The table payments: 


Unnamed: 0,id,money_pot,amount,additional_description,modification_dates,comments,complete


The table budget_events: 


Unnamed: 0,id,budget_pot,amount,additional_description,budget_effect_date,modification_dates,comments,complete


In [3]:
excel_filename = 'GemeinsameBilanzierung_16_17__dev.xlsx'

current_sheet = 'August'
comment_sheet = 'august_'

# We take here the option data_only since for now we are not interested in the expression
wb = pyxl.load_workbook(excel_filename, data_only=True)

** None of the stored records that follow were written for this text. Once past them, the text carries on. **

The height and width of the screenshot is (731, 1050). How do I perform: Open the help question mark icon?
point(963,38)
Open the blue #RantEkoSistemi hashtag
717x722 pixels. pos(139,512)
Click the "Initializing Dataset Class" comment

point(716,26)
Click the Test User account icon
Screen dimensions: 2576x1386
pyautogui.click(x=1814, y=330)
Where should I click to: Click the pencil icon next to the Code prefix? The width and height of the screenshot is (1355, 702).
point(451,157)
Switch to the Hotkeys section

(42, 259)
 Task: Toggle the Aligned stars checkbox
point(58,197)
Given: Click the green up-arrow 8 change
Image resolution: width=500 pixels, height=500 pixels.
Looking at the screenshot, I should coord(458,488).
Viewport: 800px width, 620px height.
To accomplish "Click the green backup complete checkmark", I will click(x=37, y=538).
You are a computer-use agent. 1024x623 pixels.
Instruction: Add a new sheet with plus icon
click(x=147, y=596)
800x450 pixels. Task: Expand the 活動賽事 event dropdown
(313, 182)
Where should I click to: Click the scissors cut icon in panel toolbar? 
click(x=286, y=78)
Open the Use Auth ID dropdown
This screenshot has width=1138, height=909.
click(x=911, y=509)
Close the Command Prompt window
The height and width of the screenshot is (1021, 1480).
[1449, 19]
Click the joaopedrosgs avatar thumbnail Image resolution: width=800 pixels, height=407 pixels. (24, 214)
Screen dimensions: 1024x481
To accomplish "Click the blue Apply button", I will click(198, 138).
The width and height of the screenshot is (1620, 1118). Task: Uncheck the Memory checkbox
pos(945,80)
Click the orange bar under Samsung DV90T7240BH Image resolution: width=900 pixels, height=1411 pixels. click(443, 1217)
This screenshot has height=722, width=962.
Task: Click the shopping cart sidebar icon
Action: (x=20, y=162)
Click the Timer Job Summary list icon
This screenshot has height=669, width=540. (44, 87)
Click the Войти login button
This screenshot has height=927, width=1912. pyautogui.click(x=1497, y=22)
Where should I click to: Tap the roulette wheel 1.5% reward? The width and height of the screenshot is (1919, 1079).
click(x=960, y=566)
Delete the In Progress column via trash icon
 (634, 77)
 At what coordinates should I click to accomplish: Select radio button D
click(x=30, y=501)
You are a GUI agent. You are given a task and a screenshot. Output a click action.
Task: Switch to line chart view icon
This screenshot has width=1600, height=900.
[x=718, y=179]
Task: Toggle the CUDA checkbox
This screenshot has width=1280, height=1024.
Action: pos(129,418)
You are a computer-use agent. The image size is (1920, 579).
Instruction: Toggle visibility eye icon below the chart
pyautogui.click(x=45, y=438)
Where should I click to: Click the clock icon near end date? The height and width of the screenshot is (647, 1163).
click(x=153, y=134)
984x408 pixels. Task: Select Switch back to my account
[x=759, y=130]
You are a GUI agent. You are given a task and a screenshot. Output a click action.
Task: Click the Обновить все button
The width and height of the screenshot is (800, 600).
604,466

august = wb.get_sheet_by_name(current_sheet)
august_ = wb.copy_worksheet(august)
august_.title = comment_sheet
august_.sheet_state = 'hidden'

In [4]:
def list_from_range_string(range_string) :
    '''Extract all individual cell names from a excel range.
    
    Keyword arguments:
        range_string - The excel expression for the range
    
    Example:
        If range_string == 'A1:B3' then the list ['A1', 'B1', 'A2', 'B2', 'A3', 'B3'] is returned
    '''
    colon_position = range_string.find(':')
    if colon_position == -1 :
        raise
    first_cell = range_string[:colon_position]
    last_cell = range_string[colon_position+1:]
    
    first_row, first_col = a1_to_rowcol(first_cell)
    last_row, last_col = a1_to_rowcol(last_cell)
    
    return [rowcol_to_a1(i,j) for i,j in product(range(first_row, last_row+1), range(first_col, last_col+1))]

In [5]:
def generate_id(date) :
    '''Generate a new unique ID in the budgeter on the database. An ID is an integer with 8 digits, where 
    the first digit are based on the date and the last two digits are a serial number.
    
    Keyword arguments:
        date - the date on which the ID should be based
        
    Example: 
        If date==DateTime('2017-08-17') and the database contains the IDs 
        2017081701, 2017081702, 2017081703 and 2017081705, then the id 2017081704 is returned.
    
    Exceptions:
        IndexError - if all 99 possible serial numbers (01-99) have already been distributed.
        
        N.B. Could also Except, if the Database Call raises an exception.
    '''
    date_int = int(date.strftime('%Y%m%d00'))
    crsr = db.cursor()
    crsr.execute('SELECT id FROM money_events WHERE id BETWEEN {} AND {}'.format(date_int, date_int + 99))
    results = [row[0] for row in crsr.fetchall()]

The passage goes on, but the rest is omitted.